● **TRY IT**: Of the entries below, copy only those lines that contain the word "agent".

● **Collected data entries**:
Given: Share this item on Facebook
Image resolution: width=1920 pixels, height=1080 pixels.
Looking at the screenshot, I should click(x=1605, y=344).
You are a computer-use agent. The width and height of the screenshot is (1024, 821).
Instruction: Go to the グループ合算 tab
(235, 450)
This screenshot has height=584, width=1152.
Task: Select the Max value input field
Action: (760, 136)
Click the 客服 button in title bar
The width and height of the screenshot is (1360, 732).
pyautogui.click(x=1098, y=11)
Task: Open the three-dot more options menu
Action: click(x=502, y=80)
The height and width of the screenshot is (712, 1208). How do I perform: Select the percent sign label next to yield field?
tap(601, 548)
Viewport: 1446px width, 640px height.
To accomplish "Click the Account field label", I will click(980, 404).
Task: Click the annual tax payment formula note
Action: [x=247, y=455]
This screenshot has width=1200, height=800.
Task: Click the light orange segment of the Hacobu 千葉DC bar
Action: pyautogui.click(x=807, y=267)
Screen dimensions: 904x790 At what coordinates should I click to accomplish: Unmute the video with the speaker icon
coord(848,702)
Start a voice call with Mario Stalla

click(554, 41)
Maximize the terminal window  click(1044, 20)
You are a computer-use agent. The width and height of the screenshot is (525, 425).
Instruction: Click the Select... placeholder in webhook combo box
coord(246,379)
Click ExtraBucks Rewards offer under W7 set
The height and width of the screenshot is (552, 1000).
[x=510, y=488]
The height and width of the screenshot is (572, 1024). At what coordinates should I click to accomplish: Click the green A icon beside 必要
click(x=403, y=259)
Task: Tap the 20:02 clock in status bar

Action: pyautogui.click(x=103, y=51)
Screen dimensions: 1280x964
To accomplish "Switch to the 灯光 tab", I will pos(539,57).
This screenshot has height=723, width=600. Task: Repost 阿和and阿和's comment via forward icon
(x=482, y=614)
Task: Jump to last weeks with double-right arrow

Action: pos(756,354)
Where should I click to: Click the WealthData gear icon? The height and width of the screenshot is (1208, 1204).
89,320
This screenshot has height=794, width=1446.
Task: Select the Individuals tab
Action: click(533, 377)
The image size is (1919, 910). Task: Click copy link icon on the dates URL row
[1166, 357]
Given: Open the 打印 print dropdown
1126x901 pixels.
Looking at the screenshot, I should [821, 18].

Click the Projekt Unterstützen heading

● **TASK RESULT**:
You are a computer-use agent. The width and height of the screenshot is (1024, 821).
You are a computer-use agent. The width and height of the screenshot is (525, 425).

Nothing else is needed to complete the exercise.